The importance of reading comprehension in non-linguistic subjects cannot really be undermined. What differs here from the conventional strategies in comprehending linguistic passages is the emphasis on visualization. Non-linguistic representations enhance student’s ability to use mental images to represent and elaborate on knowledge. To elaborate, knowledge is stored in two forms-
1. Linguistic form (as language)
and 2. Non-lingualistic form (as mental images ad physical sensations)
The more individuals use both types of representations, the better they are able to reflect on and recall knowledge. Teachers usually present new knowledge in linguastic form, i.e. they either talk to students about new content or ask them to read about new content.
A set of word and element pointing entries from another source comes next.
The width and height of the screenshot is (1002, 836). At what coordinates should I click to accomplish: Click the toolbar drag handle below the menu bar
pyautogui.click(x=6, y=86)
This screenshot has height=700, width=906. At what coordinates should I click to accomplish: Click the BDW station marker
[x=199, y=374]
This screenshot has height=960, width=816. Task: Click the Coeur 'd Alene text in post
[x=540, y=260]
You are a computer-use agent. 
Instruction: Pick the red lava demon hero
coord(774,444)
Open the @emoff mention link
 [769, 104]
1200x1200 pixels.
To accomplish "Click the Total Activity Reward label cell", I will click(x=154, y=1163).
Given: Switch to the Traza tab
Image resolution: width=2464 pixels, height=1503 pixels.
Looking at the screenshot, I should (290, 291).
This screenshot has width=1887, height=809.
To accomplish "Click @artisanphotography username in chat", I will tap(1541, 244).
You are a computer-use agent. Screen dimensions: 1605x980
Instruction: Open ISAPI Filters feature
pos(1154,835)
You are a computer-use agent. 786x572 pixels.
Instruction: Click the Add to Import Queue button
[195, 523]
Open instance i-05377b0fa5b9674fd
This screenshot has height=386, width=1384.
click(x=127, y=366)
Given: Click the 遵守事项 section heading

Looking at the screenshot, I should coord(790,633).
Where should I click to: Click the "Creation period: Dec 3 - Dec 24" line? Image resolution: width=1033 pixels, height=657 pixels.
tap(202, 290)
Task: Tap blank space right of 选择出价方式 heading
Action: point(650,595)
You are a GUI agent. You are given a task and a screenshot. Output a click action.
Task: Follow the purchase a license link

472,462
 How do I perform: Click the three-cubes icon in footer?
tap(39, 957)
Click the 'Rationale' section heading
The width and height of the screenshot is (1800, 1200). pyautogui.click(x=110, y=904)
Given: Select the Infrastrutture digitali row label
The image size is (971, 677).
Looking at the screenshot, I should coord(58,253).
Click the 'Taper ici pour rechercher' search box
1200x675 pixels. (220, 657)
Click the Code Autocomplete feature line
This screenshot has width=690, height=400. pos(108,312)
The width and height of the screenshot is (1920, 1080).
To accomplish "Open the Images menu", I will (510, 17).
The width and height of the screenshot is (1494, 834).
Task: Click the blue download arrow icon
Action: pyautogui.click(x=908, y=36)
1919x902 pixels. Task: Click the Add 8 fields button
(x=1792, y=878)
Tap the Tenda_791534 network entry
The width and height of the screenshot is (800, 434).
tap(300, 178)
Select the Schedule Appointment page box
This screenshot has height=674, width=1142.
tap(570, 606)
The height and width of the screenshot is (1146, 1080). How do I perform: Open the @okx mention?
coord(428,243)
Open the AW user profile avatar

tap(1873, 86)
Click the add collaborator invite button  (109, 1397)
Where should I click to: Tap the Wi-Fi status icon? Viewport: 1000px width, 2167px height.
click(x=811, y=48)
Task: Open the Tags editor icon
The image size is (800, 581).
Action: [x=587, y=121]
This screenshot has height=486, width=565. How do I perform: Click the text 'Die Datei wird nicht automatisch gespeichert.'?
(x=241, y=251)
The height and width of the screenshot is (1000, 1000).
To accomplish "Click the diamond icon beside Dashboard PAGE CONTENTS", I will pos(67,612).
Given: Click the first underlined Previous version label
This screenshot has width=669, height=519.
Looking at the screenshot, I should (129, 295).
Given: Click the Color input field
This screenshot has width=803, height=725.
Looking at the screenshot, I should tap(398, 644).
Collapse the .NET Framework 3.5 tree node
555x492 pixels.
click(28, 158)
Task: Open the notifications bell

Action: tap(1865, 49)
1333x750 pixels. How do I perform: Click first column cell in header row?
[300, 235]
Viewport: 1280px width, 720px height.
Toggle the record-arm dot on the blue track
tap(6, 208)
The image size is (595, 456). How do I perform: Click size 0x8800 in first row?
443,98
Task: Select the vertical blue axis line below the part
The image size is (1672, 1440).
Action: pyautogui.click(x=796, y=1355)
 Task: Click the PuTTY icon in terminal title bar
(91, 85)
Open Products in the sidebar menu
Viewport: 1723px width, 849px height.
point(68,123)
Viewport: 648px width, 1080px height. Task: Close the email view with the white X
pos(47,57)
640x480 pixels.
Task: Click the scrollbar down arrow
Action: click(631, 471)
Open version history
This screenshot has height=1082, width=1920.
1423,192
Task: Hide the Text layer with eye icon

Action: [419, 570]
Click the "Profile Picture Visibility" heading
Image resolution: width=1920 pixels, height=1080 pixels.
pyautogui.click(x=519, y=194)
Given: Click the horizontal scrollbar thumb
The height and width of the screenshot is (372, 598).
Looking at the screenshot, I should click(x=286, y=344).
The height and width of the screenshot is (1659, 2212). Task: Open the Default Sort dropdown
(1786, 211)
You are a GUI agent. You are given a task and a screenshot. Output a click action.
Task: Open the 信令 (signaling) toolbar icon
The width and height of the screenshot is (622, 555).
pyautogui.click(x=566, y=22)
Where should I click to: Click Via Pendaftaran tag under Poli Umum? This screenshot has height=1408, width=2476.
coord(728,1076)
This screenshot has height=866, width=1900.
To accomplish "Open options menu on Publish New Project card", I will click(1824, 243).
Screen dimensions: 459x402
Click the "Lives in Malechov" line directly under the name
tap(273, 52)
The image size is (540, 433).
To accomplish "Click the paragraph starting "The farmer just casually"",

When teachers branch out of help students use non-lingualistic representations as well, the effects on achievement are strong because they tap into student’s natural tendency for visual image processing, helping them to construct meaning of content and skills being learned and to recall it better late. For example, diagrams and models are used in mathematics and science to help represent phenomena that students cannot observe, such as the arrangement of atoms in molecule and how that arrangement changes during an interaction. In other subjects, students can use non-lingualistic representations such as graphic organisers to organize information into a conceptual framework. The ultimate goal for using these strategies is to produce non-lingualistic representations in the minds of students, so they are better able to process, organize and retrive information from memory.